Nach einem fulminanten Konzert ist am Samstagabend das Ende einer 51 Jahre umfassenden Ära besiegelt worden: Ingo Goritzki wurde als Intendant des „Sommersprossen“-Festivals verabschiedet – mit einer bewegenden, von Dankbarkeit geprägten Feier. Und einigen Tränen.
Jahr für Jahr habe Ingo Goritzki ein Festival auf die Beine gestellt, das weit über die Region hinaus renommiert sei, würdigte Oberbürgermeister Ralf Broß. Er dankte dem scheidenden Intendanten für seine künstlerische Arbeit und „viele wunderschöne Abende“. Broß überreichte Goritzki eine Zeichnung der Kapellenkirche von Siegfried Haas – einem wichtigen Förderer der späteren „Sommersprossen“ in den Anfangsjahren.

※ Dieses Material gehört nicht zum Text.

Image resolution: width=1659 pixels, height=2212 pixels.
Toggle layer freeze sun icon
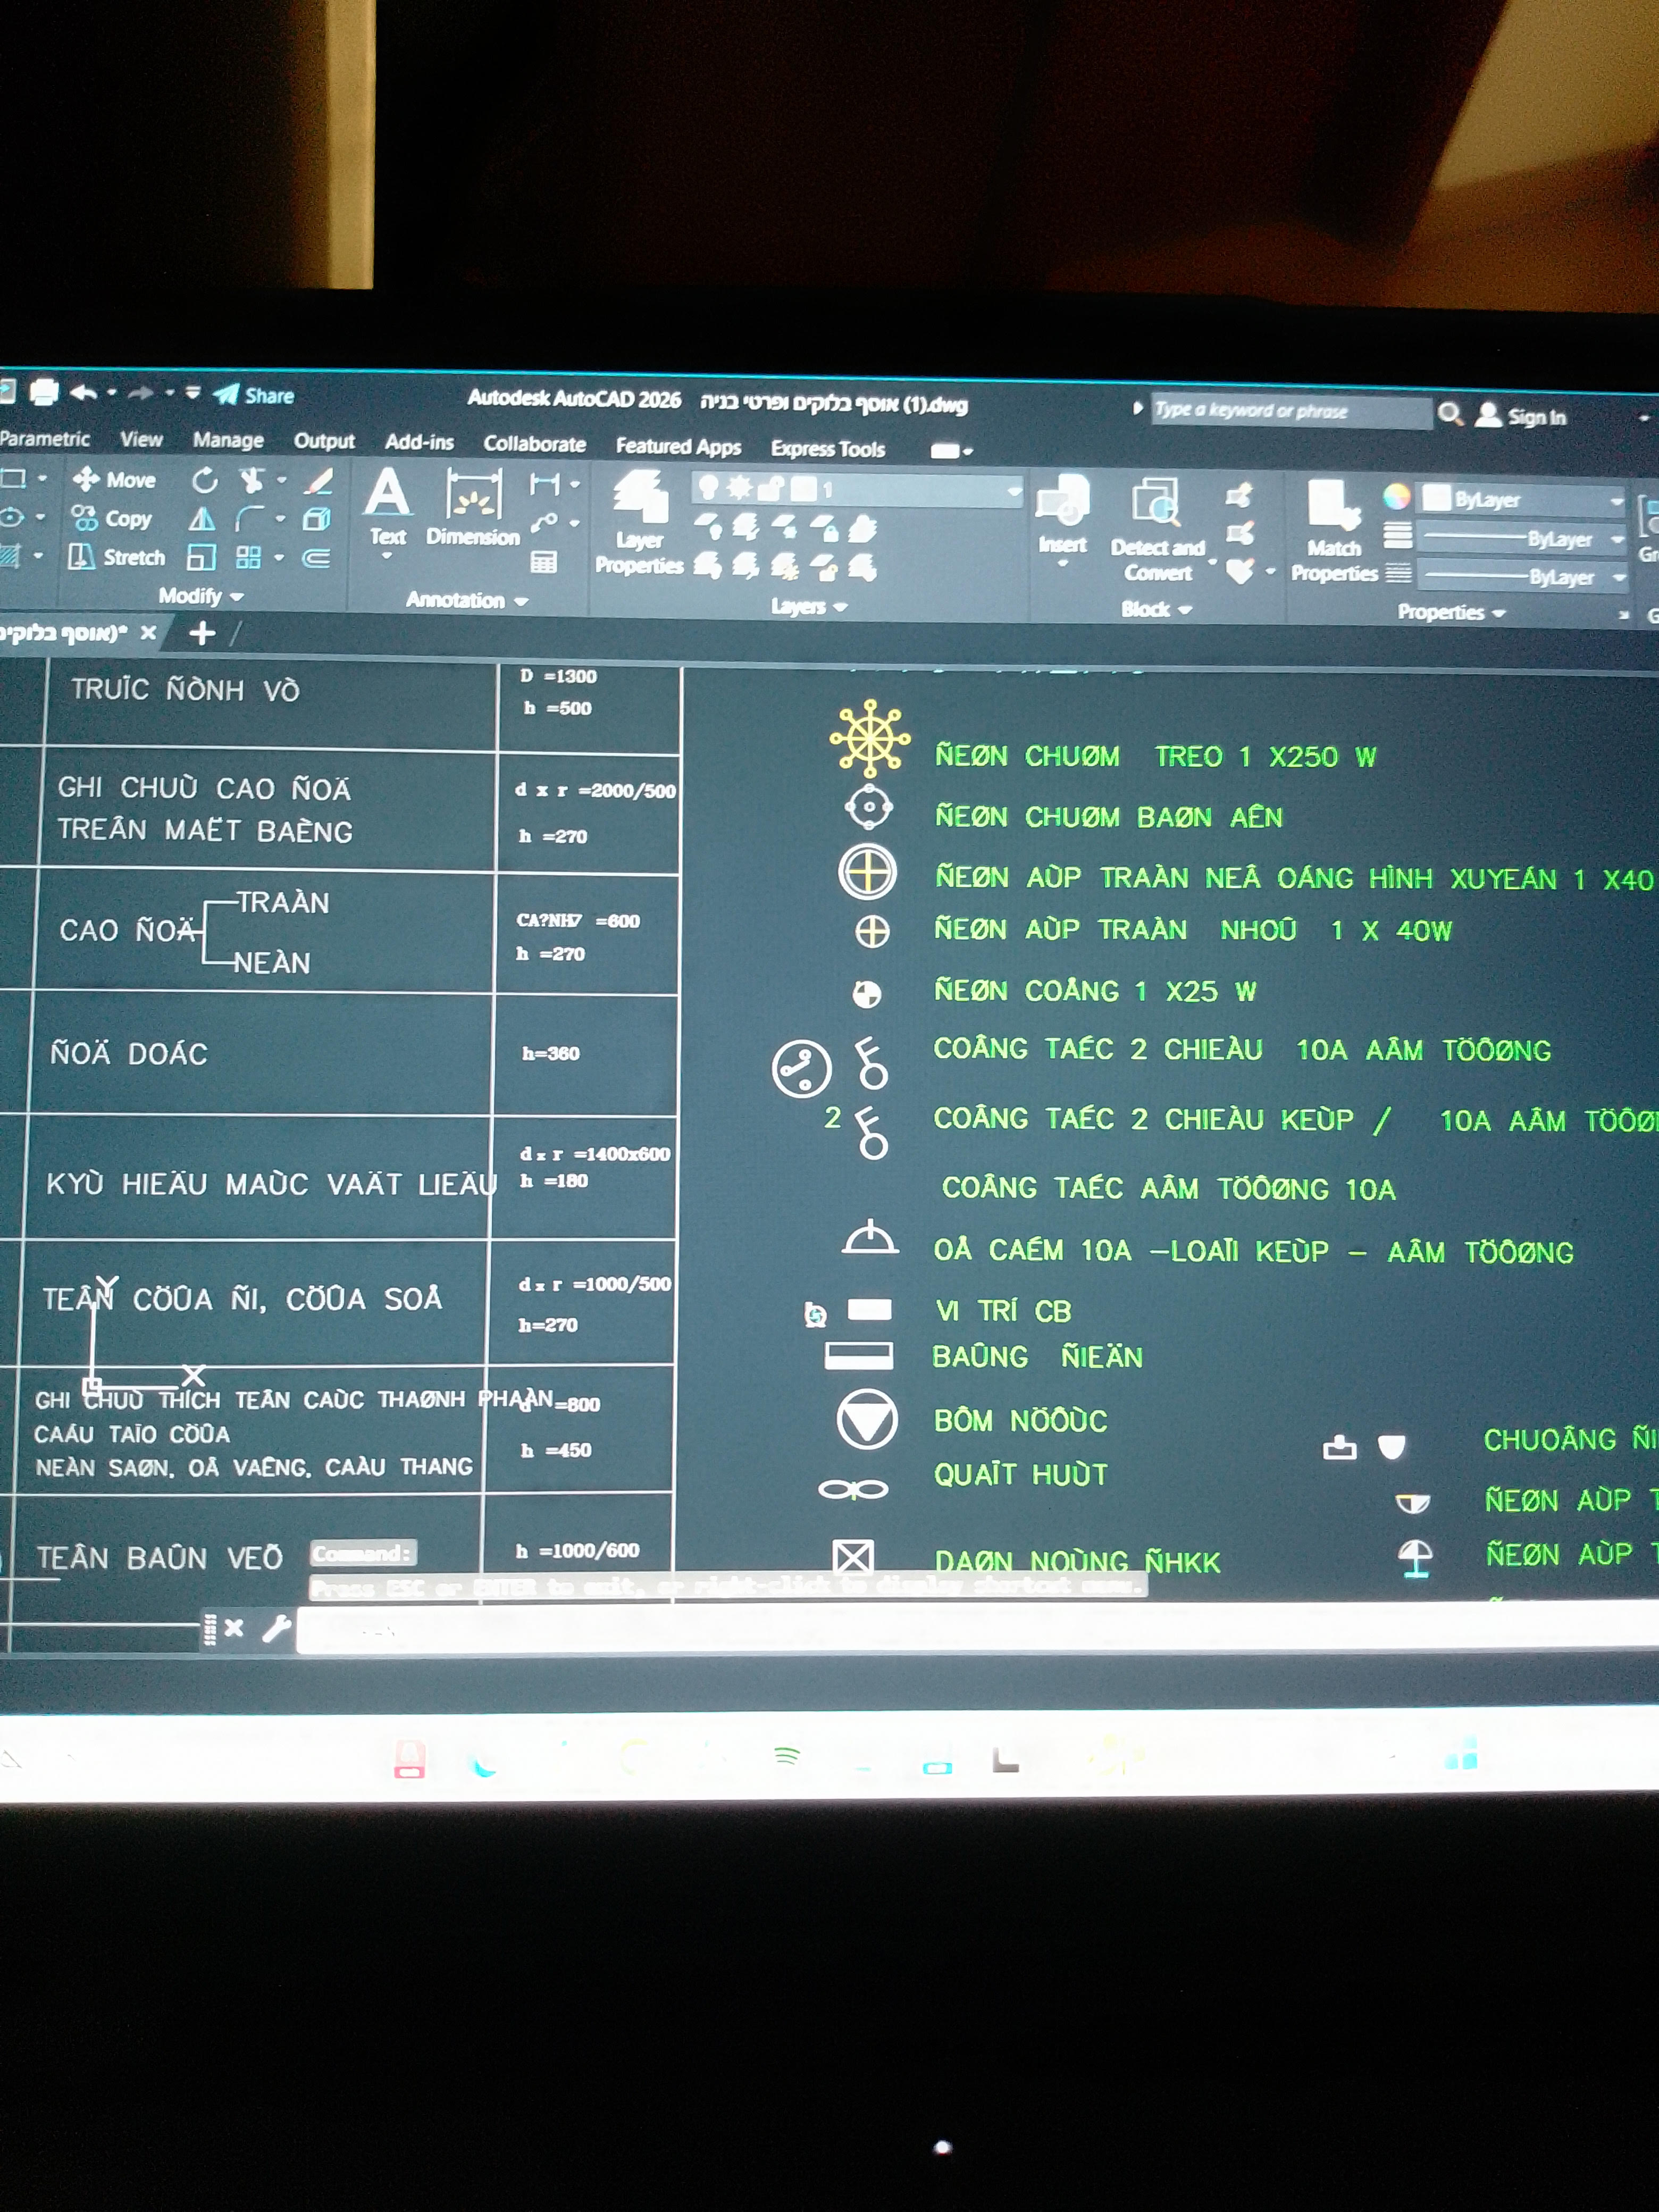tap(739, 488)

Wehmütig über den Abschied zeigte sich Rudolf Strasser, der Goritzki in seiner Funktion als Vorsitzender des Freundeskreises dankte. Strasser hob besonders den Ideenreichtum Goritzkis sowie seine „begeisternde Präsenz“ in den Festivalwochen in der Stadt hervor. Der Freundeskreis brachte seine Verbundenheit mit Ingo Goritzki mit einen Rottweiler von Ottmar-Hörl sowie Drucken von Erich Hauser zum Ausdruck, der mit dem Festival ebenfalls eng verbunden war.

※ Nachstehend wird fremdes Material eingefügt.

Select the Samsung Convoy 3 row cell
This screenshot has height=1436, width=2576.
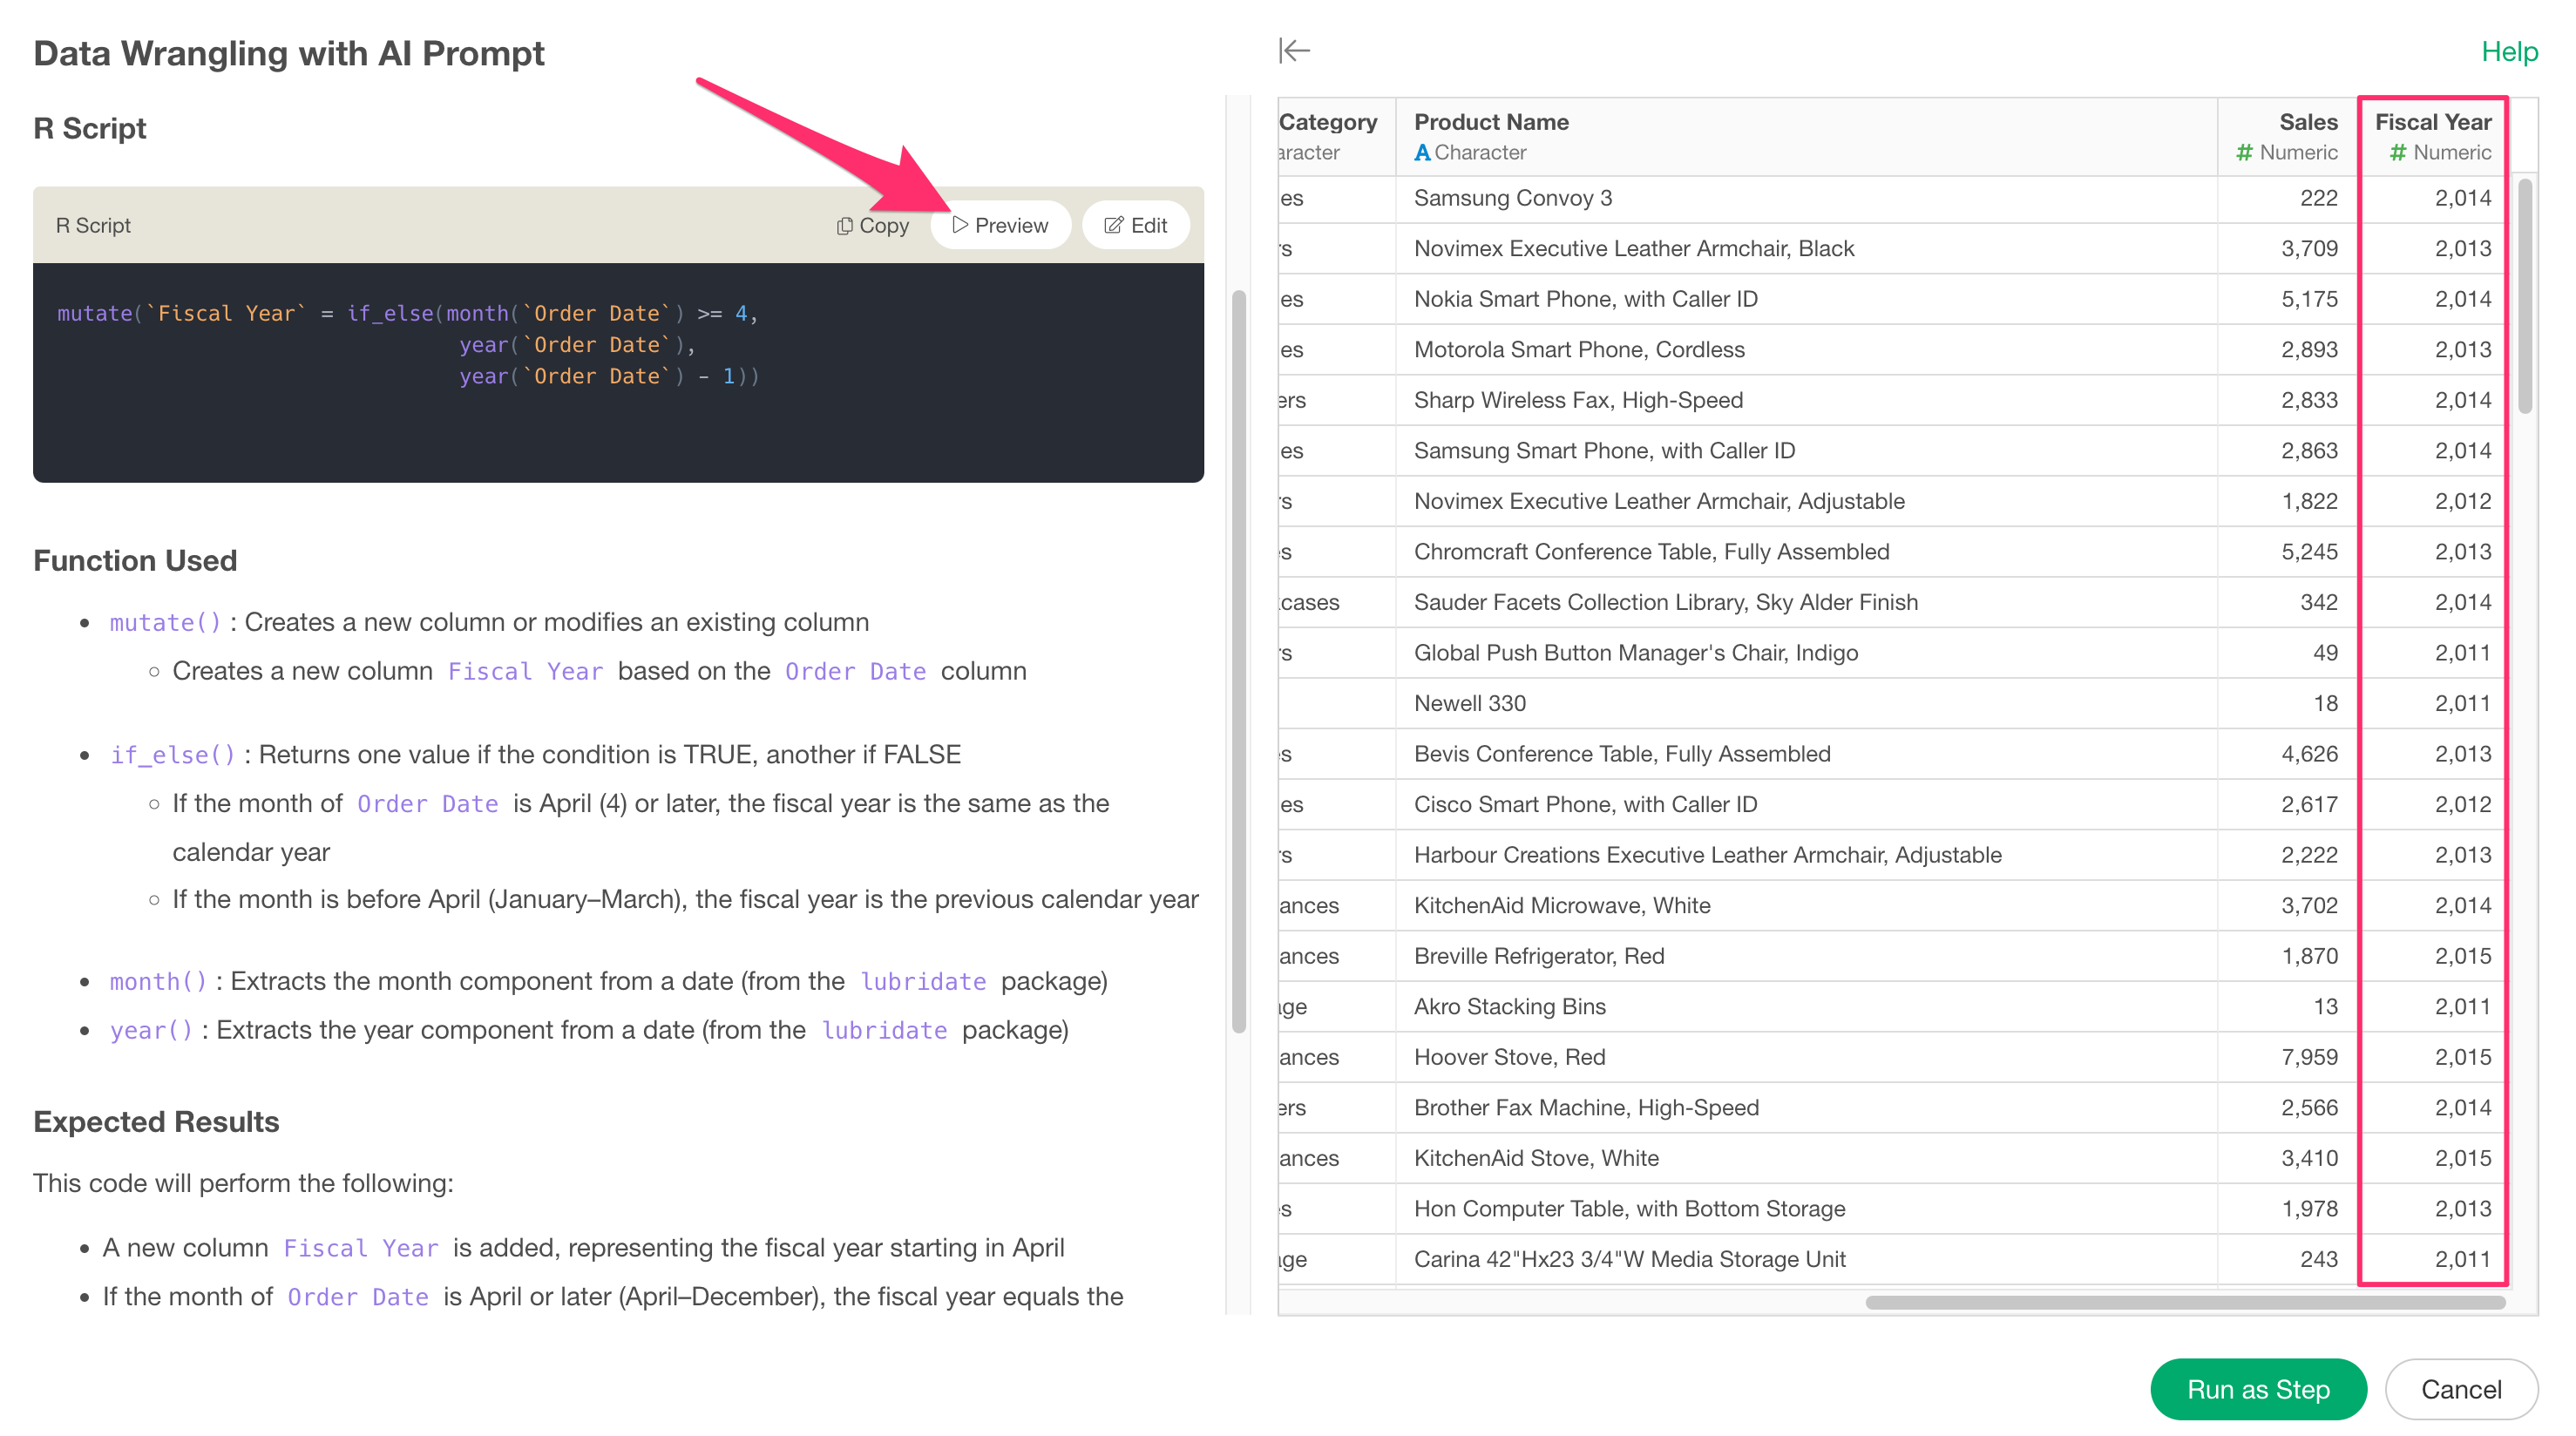tap(1512, 198)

Ingo Goritzki lenkte den Blick auf die Musiker, unter anderem seinen Bruder Johannes, der das Festival 1967 aus der Taufe gehoben und bis 1987 geleitet hatte und anwesend war. Sichtlich bewegt dankte er allen Kooperationspartnern und Unterstützern, insbesondere der „Mutter der Sommersprossen“, Jutta Schwab.
Das vorangegangene Konzert war restlos ausverkauft und hatte noch einmal mit den Stärken des Goritzki-Konzepts geglänzt: die Verbindung kluger, gewitzter Programme mit einem Netzwerk von Künstlern, die mitreißend interpretieren – und zwar auf Basis freundschaftlicher, mithin sogar familiärer Verbundenheit. Sage und schreibe fünf Goritzkis waren eingebunden: Neben Elisa Goritzki die Brüder Johannes, Ingo, Markus und Thomas. Mit einem Gedicht wurde zudem der 2012 verstorbene Bratschist und Dichter Deinhart Goritzki integriert.
Den roten Faden des Abends bildeten „Animals in Music“ – imitatorische oder indirekte Bezugnahmen auf Tiere. Im ersten Teil erklangen eine Reihe kleinerer Werke – humorvoll durch Texte verbunden durch Thomas Goritzki.
Zu den Höhepunkten des munteren zoologischen Panoramas zählte neben Schuberts „Die Forelle“ (mit Markus Goritzki, Bariton) Wilfried Hillers Moritat von einer zerstreuten Brillenschlange, die sich mangels Sehhilfe vom Schwanz her selber verspeist – was Ulf Rodenhäusler mit einer immer mehr zerlegten Klarinette köstlich illustrierte.
Im zweiten Teil interpretierten Matthias Lingenfelder (Violine), Harjolf Schlichting (Viola), Johannes Goritzki (Cello), Albert Locher (Kontrabass) und Kalle Randalu (Klavier) Franz Schuberts „Forellenquintett“. Mit souveräner Weite, Farbenreichtum und enormer Frische machten sie aus dem Werk ein großartiges Hörerlebnis.
Der rundum stimmige Abend hätte wohl auch Sandor Végh gefallen, dem Spiritus Rector der Anfangsjahre des Festivals. Er vermittelte einer damals jungen Garde eine Idee davon, dass es nicht vorrangig um technische Präzision, sondern um ein lebendiges, beseeltes Musizieren geht, das eine Verbindung zu den Zuhörern entstehen lässt. Dieser Geist war bis zum letzten Takt in beglückender Weise spürbar.